The Palestinian Authority
The Palestinian Authority (P.A.) came into existence in 1994 as a result of the 1993 Oslo Accords. In an effort to moderate the Palestinian voice, the P.A. was created to take over negotiations and administration of Palestinian territories in the West Bank until a final agreement could be reached.
Yasser Arafat was the first president of the P.A., winning by a landslide in 1996 elections. However, his administration was rife with internal corruption and continued acts of terrorism. At Israel’s behest, Yasser Arafat was removed from his post as president. Mahmoud Abbas, viewed as a more moderate leader, was appointed president in 2003, and went on to win the 2005 elections.
While the P.A. was created to form a more moderate Palestinian administration, since its creation, Israel has accused the P.A. of at best, turning a blind eye to the terrorist activities of its members, and at worst, financing, aiding, and assisting them.
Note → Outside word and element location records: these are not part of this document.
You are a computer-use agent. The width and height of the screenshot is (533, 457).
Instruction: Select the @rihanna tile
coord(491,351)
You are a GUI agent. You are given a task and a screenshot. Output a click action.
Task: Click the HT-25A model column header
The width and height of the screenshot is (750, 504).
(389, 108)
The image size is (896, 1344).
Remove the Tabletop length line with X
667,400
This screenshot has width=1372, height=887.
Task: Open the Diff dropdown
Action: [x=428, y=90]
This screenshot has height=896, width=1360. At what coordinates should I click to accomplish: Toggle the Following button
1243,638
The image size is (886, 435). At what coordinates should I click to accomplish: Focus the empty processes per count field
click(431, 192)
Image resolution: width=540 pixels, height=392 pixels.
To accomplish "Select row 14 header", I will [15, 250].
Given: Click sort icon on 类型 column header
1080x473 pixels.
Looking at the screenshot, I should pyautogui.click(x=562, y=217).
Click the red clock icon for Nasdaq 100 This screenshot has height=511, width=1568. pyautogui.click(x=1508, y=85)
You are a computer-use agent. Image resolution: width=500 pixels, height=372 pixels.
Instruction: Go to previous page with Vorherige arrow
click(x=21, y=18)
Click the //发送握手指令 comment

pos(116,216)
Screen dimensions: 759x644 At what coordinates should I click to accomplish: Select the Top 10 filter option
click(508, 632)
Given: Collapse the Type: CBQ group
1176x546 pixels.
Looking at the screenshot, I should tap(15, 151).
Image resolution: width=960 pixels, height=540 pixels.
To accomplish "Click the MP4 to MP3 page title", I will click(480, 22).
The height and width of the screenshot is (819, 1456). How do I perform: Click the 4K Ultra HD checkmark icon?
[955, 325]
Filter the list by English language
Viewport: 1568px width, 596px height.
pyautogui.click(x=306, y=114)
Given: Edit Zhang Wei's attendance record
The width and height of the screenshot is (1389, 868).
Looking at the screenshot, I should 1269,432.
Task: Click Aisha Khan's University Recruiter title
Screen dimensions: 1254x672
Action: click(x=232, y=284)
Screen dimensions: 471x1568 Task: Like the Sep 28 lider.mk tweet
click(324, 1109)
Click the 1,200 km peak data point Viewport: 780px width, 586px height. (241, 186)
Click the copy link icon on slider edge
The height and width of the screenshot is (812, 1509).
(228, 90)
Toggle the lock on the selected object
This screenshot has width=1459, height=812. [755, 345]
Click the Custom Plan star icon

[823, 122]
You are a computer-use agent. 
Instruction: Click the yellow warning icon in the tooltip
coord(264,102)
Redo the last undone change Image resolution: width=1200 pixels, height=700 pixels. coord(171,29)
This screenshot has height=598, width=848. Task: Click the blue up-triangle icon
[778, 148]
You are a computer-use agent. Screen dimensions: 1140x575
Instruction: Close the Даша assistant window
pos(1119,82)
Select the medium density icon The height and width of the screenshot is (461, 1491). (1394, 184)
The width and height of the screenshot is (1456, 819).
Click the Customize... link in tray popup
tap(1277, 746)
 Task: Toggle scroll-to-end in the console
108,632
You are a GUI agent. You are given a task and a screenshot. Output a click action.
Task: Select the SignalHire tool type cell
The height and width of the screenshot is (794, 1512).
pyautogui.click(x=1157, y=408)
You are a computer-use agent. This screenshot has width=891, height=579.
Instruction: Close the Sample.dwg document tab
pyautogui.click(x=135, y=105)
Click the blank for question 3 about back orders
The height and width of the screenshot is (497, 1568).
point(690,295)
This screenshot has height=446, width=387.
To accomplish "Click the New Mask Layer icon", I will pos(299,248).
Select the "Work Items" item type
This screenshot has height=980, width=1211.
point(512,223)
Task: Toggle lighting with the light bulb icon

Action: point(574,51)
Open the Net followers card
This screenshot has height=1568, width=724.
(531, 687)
During the Second Intifada, Israel was able to prove that the P.A. was behind some of the worst atrocities, and the IDF sought to disable their infrastructure.
The P.A. scored an important victory in 2005, when then-Prime Minister Ariel Sharon ordered the disengagement from all settlements in the Gaza Strip, and a few from the northern West Bank, in the hopes of achieving a more stable peace with the Palestinians. The P.A. gained full control over all areas in the Gaza Strip. However, in 2006, a surprise victory by Hamas in the parliamentary elections threw the P.A. into turmoil. The United States and European Union halted their financial aid to the region, soon redirecting the funds directly to Abbas.
But the fighting between the Fatah-led P.A. and Hamas intensified, leading to a split within the administration. Hamas gained control of the Gaza Strip, while the P.A. retained its control in the West Bank. Hamas’ leadership, as many Israelis predicted, led to further attacks on Israeli citizens, including devastating rocket attacks, which in turn resulted in Israel’s 2008 military campaign. Operation Cast Lead lasted three weeks and targeted the terrorist headquarters and weapons’ stores in Gaza.
Today, talks continue between the P.A. and the Israeli government, under the stewardship of the United States. However, disputes, such as the timetable for the envisioned Israeli-Palestinian agreement, Israel’s construction on the West Bank, and the Palestinians’ lack of recognition of Israel, continue to stymie progress.
Most recently, this process has been slowed even more by the new unity agreement between the P.A. and an unreformed Hamas. Already this collective Palestinian body has come under fire by the U.S. and other western nations who insist the Palestinian leadership agree to principles established by the Quartet: recognizing Israel and renouncing terrorism.